**Trecho fornecido**:
----

A estátua ‘O Beijo Eterno’ foi inspirada
em um poema de Olavo Bilac
'Beijo Eterno', 1920, de William Zadig, 1884-1952, escultor sueco |
Ela tem uma história de vida
inusitada para uma estátua.
Mas é difícil saber o motivo
olhando para ela agora, em uma tarde ensolarada de quinta-feira no centro de
São Paulo. Não existe qualquer placa explicativa sobre aquele beijo. Ou o que
ela enfrentou para estar ali: a censura, o discurso de um político indignado,
abaixo-assinado de moradores, fúria e preconceito de parte da imprensa
paulistana.
Enquanto os alunos da
tradicional Faculdade de Direito da USP, conhecida como Largo São Francisco, entram no prédio
para assistir às aulas, o monumento ‘O Beijo Eterno’ na entrada parece apenas o
que é de fato: uma estátua de bronze com um homem e uma mulher, nus,
beijando-se.
Considerada ‘imoral’ nos anos
1960,
ela chegou a ser retirada do espaço público algumas vezes, porque representava
um ‘acinte ao decoro e aos bons costumes do paulistano’.

----

**Instrução escrita**:
Responda com base no texto sobre a estátua ‘O Beijo Eterno’:
(a) Em que a estátua foi inspirada?
(b) De que material ela é feita?
(c) Em que década ela foi considerada ‘imoral’?

**Registros fornecidos**:
----

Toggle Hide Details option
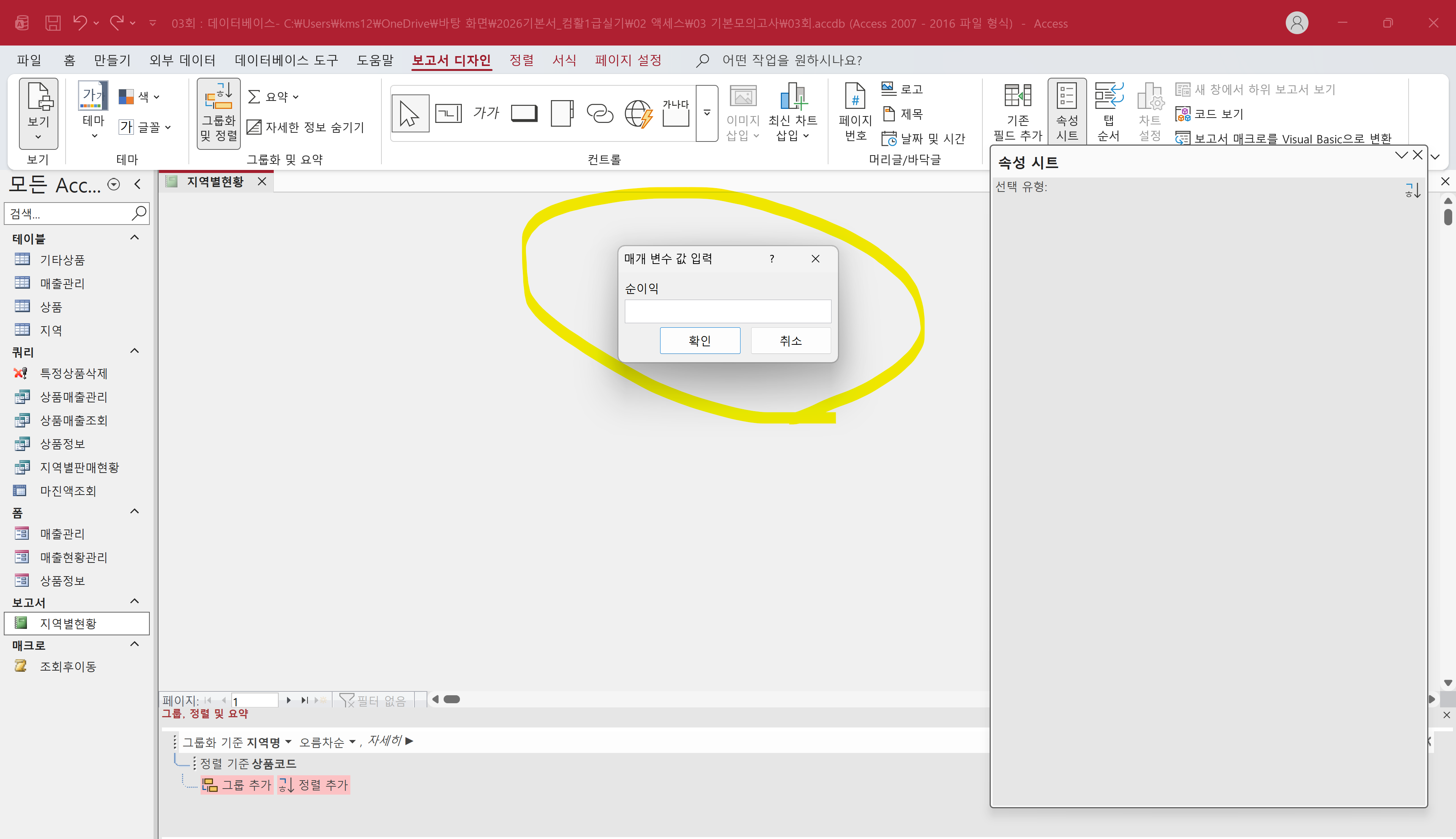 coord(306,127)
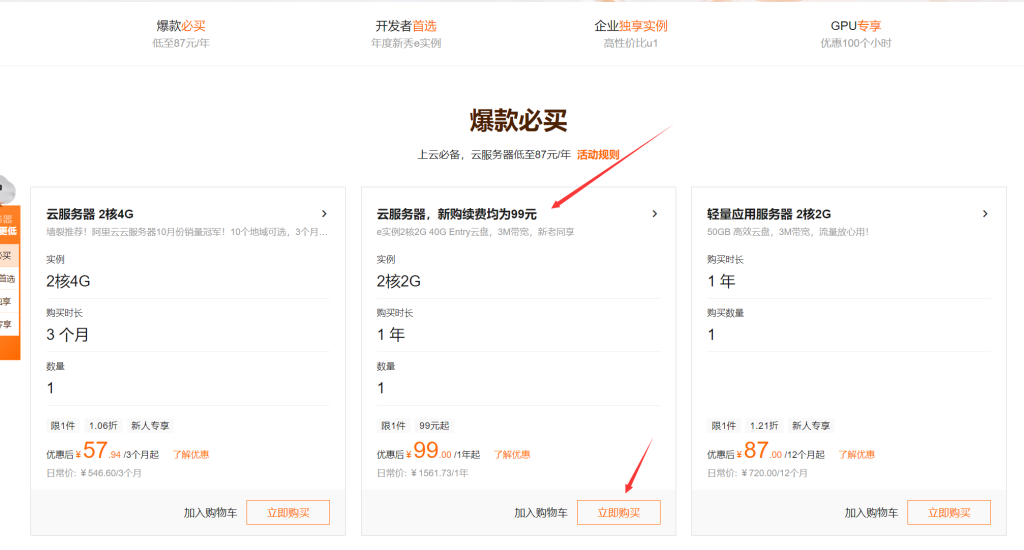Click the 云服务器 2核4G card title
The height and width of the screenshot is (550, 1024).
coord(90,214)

----

**Resposta do exercício**:
(a) Em um poema de Olavo Bilac.
(b) De bronze.
(c) Nos anos 1960.